Updated: Nov 18, 2018

Image by Christina Animashaun

So, what do our clothes have to do with the planet?

A lot, actually!

It turns out the fashion industry is one of the largest environmental polluters, second only to oil. I guess it isn’t really surprising since it’s a $3 trillion global industry...!!!

Ironically, the most common materials used to make clothes derive from, yes you guessed it, PLASTIC! And plastic is made from oil, so really these two baddies go hand in hand.

But back to the apparel industry. Sadly, it’s one of the primary pollutants of our waterways and contributors to climate change.

Unfortunately, the impact of Fast Fashion extends to more than just the environment. Social and economic issues are front and center as well. Ever heard of the Rana Plaza disaster? In 2013, over 1,100 people were killed in Bangladesh when the building they were working in collapsed. The workers were making cheap clothing for the West as fast as possible in conditions where health and safety just didn’t matter.

Consumers didn’t seem to know, or care, where their two-dollar tube socks were being made.

Luckily, myth has taught us things can rise from ashes. And as a result of the Rana Plaza disaster, Slow Fashion was born. This is a movement that advocates for principles similar to the principles of slow food, such as good quality, clean environment, and fairness for both consumers and producers.

If you’re making the shift towards a more sustainable lifestyle, these are key points to keep in mind. To help you on your sustainable voyage, I’ve put together a checklist of 7 points that I hope will help guide your choices.


1. Second-hand shops. This is a great way to divert clothes from landfills and is also much better for your bank account ;) And instead of throwing good quality clothes away, donate them to second-hand store!

2. Natural fibers. If buying new clothes, make sure they’re made with natural, sustainably-sourced and biodegradable fibres like bamboo, organic cotton, hemp, or tencel. These types of fabric are great but also have drawbacks. Manufacturing new clothes has an environmental impact. It requires energy, natural resources, nasty chemicals (even natural fibers are sometimes dyed or bleached) and water, lots of it!

4. Upcyled plastic fibers. Help clean up plastic pollution by supporting brands that make their clothes out of upcycled plastic bottles.

In this image I’m wearing a swimsuit by Alyned Together who make each suit from 9 recycled plastic bottles! Use the code “CHANGEMAKER” for 15% off all their suits!!

5. Locally made. Support small businesses in your area! Once you establish a personal relationship with local businesses, you can even start trading instead of making payments. I trade shamanic healing sessions for organic cosmetics, kombucha, and herbal teas from girl-bosses in my local area!

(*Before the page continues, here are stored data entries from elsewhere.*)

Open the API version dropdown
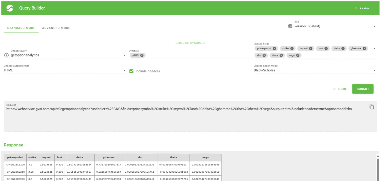The height and width of the screenshot is (181, 389). (x=375, y=26)
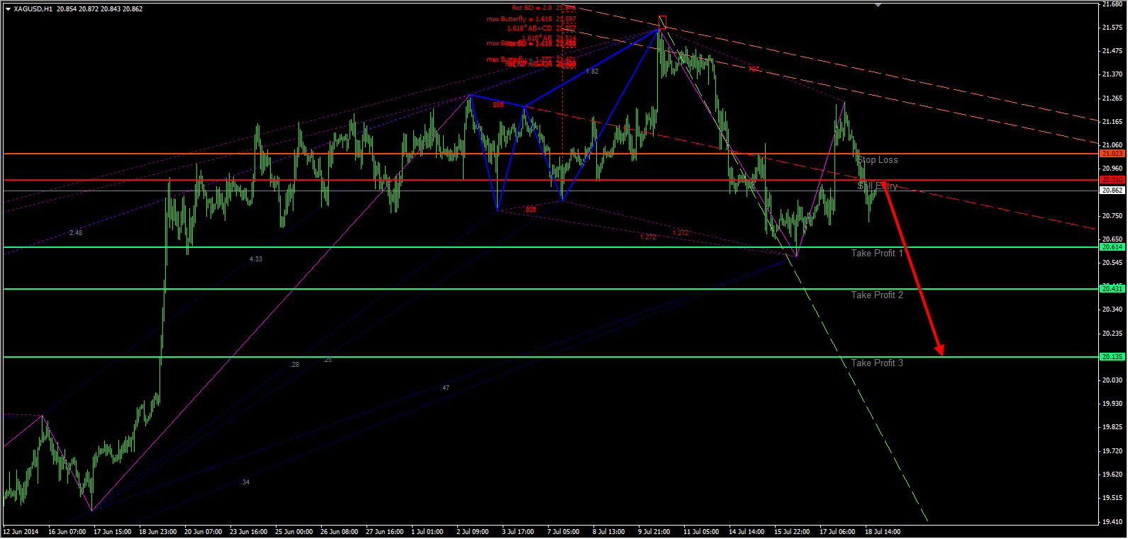The width and height of the screenshot is (1128, 539).
Task: Click the red arrowhead at Take Profit 3
Action: click(939, 349)
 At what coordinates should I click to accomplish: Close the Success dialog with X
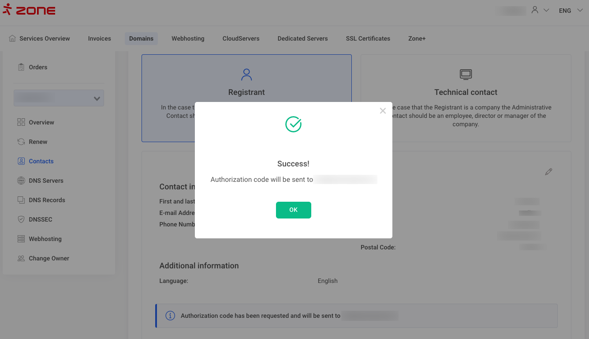click(383, 111)
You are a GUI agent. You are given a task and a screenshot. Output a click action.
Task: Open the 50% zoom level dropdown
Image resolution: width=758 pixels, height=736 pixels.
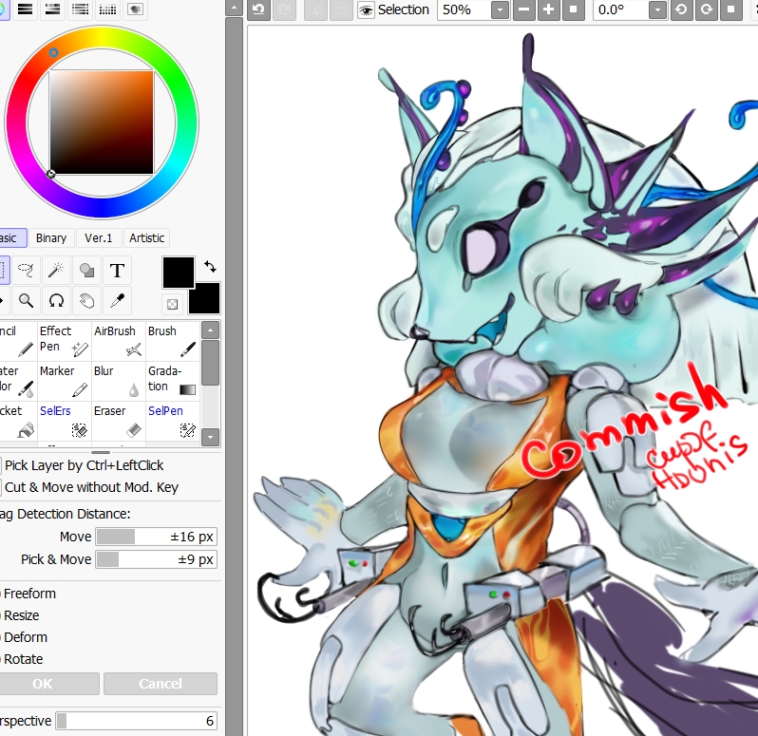(x=501, y=10)
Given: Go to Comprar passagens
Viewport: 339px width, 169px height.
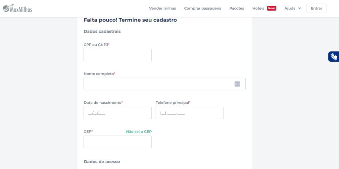Looking at the screenshot, I should click(203, 8).
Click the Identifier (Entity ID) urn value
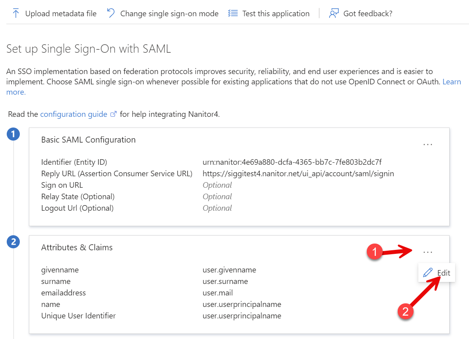Viewport: 469px width, 339px height. (x=292, y=162)
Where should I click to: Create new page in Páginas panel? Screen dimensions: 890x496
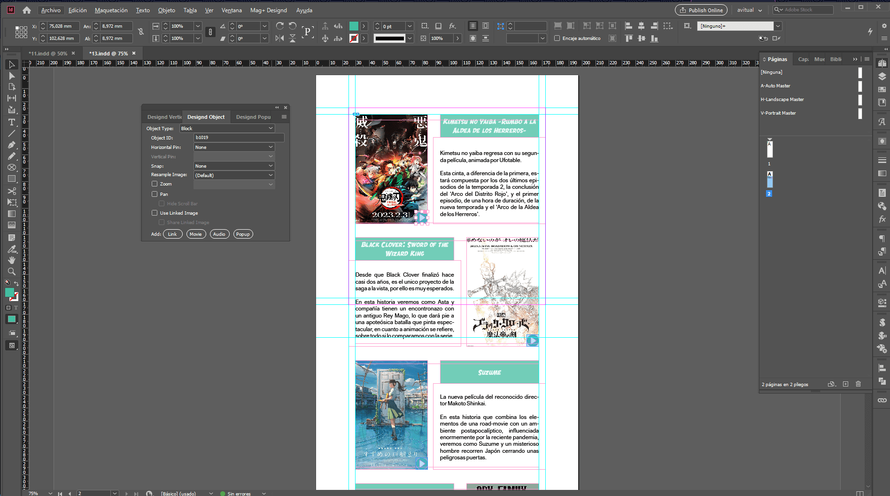point(845,384)
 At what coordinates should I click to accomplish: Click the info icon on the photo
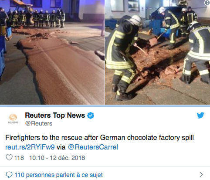207,3
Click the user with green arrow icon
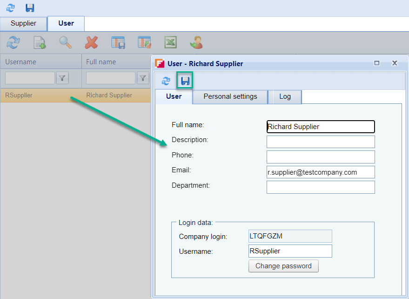Image resolution: width=409 pixels, height=299 pixels. 196,43
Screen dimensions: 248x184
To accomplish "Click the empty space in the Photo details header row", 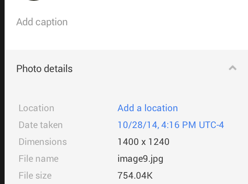I will 150,69.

6. Fair work conditions. Always make sure to find out where your clothes are made. Keep up to date with the #WhoMadeMyClothes movement and find apps that you can scan the barcodes with. More and more brands are moving towards transparency. The Cano Shoe are a great example of this!

Watch The True Cost documentary for more info!

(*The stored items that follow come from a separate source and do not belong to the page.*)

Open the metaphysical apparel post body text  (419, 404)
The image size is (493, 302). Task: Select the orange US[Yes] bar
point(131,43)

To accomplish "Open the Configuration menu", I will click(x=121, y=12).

Friendsss not food or purses :)

7. Vegan! Like factory farming in the food industry, raising animals for clothing and accessories is often cruel to the animals and harmful to the environment. If we want to protect animals, we need to stop exploiting them, and what we put in our closets has as much power to change that as what’s on our plates

8. Stop microfibres pollution! Because the majority of mass-produced clothes are made from plastic fibers, every time we do laundry, our clothes shed tiny, unseenplastic microfibres down the drains of our washing machines and into our waterways. That’s not great for the animals living in those waters, or for us. A solution for this is using a Cora Ball. Just pop it in your washing machine and it will collect the microfibres that otherwise would end up in the ocean!

The main point with any kind of low impact lifestyle changes is being mindful of our choices. In the case of clothing, reducing our consumption and not contributing to the manufacturing of more clothes are probably the best way to go.

So long as there is a demand, there will be a supply.

So let’s all do our bit to consume things that align with the sustainability principles of good quality, clean environment, and fairness for both consumers and producers!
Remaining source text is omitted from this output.